Search code examples
pattern-matchingocamlalgebraic-data-types

Pattern matching on algebraic data types


This is an open question but I never managed to find a solution that pleases me.

Let's say I have this algebraic data type :

type t = A of int | B of float | C of string

Now, let's say I want to write a compare function - because I want to put my values in a Map, for example - I'd write it like this :

let compare t1 t2 =
  match t1, t2 with
    | A x, A y -> compare x y
    | A _, _ -> -1
    | _, A _ -> 1
    | B x, B y -> compare x y
    | B _, _ -> -1
    | _, B _ -> 1
    | C x, C y (* or _ *) -> compare x y

Or I could write it like this :

let compare t1 t2 = 
  match t1, t2 with
    | A x, A y -> compare x y
    | B y, B x -> compare x y
    | C x, C y -> compare x y
    | A _, _
    | B _, C _ -> -1
    | _ -> 1

If I'm not wrong, saying that n is the number of constructors, the first compare will have 3 * (n - 1) + 1 cases and the second one will have n + ((n - 2) * (n - 1)) / 2 + 2 cases.

This is pretty unsatisfying since :

  • n = 3 (our case) : 7 or 6 cases
  • n = 4 : 10 or 8 cases
  • n = 5 : 13 or 13 cases

It grows pretty fast.

So, I was wondering, do you do it like I do or do you use another method ?

Or, even better, is there the possibility of doing something like

let compare t1 t2 =
  match t1, t2 with
    | c1 x, c2 y -> 
      let c = compare c1 c2 in
      if c = 0 then compare x y else c

Or,

let compare (c1 x) (c2 y) = 
  let c = compare c1 c2 in
  if c = 0 then compare x y else c

Edit : added a compare if the two constructors are equal for señor Drup (from Guadalup ;-P)


Solution

  • There are a couple of alternatives. First, you can use the Obj module to compare the representations directly (though that is obviously implementation-dependent):

    type t = A of int | B of float | C of string
    
    let compare_t a b =
      match (a, b) with
      | A x, A y -> compare x y
      | B x, B y -> compare x y
      | C x, C y -> compare x y
      | _ -> compare (Obj.tag (Obj.repr a)) (Obj.tag (Obj.repr b))
    

    If you want it to be more portable, you can write (or generate) a function that gives you the numeric tag. As it turns out, the current OCaml compiler seems to be looking for that and appears to be capable of eliding the underlying function call.

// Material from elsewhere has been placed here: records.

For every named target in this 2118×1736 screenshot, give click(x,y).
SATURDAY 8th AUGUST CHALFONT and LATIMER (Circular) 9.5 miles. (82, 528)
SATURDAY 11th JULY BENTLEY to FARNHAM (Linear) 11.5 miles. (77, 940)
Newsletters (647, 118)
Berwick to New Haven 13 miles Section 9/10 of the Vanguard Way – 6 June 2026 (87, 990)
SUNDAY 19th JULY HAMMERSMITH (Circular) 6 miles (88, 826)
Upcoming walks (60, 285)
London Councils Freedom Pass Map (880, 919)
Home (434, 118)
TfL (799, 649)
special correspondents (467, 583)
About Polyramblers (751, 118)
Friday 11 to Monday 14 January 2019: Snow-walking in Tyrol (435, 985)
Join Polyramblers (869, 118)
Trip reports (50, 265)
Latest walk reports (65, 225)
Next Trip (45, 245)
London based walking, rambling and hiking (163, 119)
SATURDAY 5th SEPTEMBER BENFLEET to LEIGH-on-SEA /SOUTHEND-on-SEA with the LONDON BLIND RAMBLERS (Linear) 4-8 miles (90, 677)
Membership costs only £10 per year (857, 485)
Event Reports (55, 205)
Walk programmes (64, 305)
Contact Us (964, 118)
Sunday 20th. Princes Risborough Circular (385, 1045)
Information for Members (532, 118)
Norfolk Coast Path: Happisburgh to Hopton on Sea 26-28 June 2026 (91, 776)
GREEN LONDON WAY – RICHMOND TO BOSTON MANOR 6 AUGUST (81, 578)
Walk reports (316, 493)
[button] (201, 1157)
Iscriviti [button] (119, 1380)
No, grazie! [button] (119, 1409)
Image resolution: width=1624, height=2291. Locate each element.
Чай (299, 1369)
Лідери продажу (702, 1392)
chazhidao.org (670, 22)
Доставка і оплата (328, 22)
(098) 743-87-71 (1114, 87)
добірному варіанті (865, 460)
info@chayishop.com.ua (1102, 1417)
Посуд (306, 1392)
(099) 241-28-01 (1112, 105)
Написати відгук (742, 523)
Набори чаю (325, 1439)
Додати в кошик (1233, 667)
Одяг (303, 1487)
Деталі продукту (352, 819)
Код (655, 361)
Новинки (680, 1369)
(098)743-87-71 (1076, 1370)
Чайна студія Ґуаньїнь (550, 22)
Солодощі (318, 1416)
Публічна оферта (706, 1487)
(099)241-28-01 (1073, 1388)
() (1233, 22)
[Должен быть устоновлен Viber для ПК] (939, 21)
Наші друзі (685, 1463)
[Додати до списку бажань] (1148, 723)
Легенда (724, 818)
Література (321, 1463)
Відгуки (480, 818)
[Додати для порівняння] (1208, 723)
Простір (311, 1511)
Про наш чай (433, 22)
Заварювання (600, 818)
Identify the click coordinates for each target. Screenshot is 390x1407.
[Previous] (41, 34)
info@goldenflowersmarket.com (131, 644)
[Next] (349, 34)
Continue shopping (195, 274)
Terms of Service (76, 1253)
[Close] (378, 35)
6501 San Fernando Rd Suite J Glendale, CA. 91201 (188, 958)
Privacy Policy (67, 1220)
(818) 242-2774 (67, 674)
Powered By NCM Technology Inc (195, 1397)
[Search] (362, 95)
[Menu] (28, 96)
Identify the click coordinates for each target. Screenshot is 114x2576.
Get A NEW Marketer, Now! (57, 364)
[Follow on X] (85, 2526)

    let tag_of_t = function
      | A _ -> 0
      | B _ -> 1
      | C _ -> 2
    
    let compare_t a b =
      match (a, b) with
      | A x, A y -> compare x y
      | B x, B y -> compare x y
      | C x, C y -> compare x y
      | _ -> compare (tag_of_t a) (tag_of_t b)
    

    You still have to deal with linear growth, just not quadratic growth.